*Requirements*. Update the material starting with the line that contains "You are a computer-use" and going on through the line that contains "(x=57, y=555)", with "Visit" replaced by "Open" and nothing else changed. Return only those lines, and leave the pictures out.

━━━ Material provided

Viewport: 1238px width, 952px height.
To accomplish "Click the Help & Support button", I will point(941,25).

━━━━━━
━━━ Material provided

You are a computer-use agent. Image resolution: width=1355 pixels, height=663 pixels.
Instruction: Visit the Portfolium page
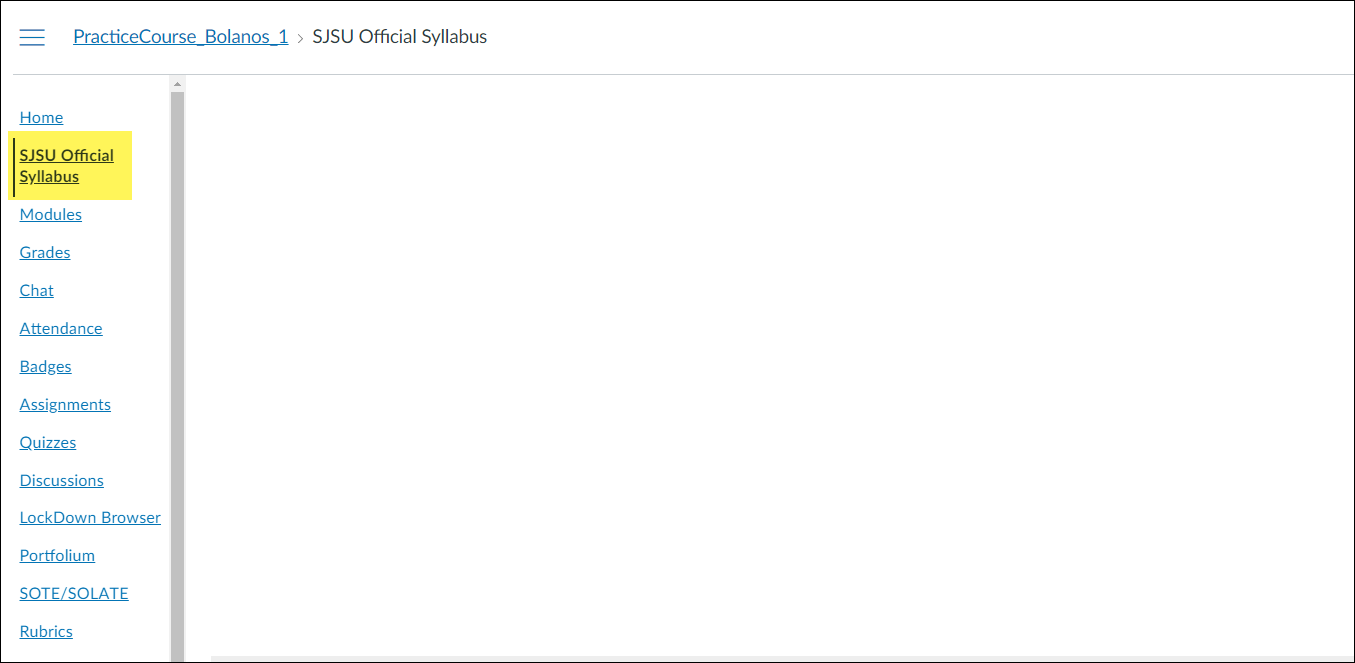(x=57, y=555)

━━━━━━

*Solved problem*.
You are a computer-use agent. Image resolution: width=1355 pixels, height=663 pixels.
Instruction: Open the Portfolium page
(x=57, y=555)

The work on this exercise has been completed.